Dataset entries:
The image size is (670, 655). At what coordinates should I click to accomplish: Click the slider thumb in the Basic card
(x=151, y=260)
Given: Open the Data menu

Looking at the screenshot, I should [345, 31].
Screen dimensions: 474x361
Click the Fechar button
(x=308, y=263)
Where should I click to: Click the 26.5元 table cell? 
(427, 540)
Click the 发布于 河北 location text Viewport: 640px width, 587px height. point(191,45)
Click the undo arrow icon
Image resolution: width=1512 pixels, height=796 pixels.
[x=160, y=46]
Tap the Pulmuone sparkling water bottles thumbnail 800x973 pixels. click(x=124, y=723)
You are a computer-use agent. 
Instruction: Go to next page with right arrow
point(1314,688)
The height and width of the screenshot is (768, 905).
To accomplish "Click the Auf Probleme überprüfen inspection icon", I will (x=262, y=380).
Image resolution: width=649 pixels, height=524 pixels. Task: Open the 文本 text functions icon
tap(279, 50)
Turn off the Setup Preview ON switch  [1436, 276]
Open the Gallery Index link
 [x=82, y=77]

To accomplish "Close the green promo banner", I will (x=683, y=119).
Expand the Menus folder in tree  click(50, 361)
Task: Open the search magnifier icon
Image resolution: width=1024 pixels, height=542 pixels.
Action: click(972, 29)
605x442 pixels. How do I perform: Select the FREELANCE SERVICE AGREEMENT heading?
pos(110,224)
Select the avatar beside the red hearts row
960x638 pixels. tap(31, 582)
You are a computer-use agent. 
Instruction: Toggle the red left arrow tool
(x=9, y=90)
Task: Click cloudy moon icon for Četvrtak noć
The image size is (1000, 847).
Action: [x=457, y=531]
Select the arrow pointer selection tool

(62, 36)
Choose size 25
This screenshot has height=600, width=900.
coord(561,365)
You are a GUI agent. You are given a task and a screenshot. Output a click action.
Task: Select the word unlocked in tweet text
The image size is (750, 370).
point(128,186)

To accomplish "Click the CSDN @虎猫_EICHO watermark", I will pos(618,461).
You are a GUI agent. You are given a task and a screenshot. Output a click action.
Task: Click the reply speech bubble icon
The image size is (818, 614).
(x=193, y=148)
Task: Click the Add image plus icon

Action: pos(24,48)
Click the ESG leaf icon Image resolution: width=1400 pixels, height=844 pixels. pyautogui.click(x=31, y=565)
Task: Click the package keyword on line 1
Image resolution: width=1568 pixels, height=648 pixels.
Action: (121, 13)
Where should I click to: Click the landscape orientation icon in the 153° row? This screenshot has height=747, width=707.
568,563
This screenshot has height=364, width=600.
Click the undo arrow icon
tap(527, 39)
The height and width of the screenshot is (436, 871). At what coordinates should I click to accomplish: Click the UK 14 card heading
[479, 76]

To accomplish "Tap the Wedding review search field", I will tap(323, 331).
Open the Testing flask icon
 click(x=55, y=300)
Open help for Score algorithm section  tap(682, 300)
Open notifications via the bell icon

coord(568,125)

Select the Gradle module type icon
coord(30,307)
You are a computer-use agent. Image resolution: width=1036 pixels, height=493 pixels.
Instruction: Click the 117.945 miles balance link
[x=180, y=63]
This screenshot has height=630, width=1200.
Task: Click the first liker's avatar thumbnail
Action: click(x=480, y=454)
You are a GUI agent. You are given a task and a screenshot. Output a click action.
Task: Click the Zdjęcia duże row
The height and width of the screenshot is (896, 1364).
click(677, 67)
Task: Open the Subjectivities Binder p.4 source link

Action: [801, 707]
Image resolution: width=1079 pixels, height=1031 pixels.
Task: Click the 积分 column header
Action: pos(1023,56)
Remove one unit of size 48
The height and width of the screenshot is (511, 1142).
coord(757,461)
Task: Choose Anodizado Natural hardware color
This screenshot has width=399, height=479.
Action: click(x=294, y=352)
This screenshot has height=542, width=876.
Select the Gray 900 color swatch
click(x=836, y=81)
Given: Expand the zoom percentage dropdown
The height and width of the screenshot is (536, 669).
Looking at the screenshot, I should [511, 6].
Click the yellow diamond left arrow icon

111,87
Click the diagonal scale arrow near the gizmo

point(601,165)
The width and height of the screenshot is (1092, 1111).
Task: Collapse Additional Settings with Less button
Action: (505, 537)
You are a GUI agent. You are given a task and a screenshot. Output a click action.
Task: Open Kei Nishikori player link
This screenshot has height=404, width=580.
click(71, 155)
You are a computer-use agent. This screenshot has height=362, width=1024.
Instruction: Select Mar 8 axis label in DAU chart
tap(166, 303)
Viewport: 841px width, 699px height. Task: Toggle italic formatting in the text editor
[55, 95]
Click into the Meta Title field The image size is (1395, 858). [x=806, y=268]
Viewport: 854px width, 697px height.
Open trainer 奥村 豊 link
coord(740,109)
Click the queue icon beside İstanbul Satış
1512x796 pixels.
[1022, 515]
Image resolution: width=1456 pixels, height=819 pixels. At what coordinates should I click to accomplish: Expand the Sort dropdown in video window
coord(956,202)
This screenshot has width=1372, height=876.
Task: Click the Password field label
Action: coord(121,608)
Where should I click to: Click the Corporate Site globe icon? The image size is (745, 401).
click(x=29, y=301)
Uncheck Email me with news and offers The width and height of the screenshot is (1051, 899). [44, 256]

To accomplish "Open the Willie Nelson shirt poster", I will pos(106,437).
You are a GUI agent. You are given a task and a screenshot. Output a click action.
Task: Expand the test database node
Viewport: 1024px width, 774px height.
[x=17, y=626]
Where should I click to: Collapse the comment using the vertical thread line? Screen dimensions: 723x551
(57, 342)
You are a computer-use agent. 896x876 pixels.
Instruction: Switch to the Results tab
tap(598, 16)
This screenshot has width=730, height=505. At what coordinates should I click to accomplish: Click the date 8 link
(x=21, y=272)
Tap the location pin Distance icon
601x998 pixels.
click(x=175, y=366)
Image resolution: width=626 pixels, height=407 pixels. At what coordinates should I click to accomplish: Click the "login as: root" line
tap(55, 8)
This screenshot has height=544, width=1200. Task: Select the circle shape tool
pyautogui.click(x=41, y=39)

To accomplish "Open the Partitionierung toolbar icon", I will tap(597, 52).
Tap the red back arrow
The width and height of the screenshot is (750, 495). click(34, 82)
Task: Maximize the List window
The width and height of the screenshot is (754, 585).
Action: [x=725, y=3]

**Exercise prompt**. Your task is to say how many lines in the entries above contain the word "Choose". Please write only the number.

**Output below**. 2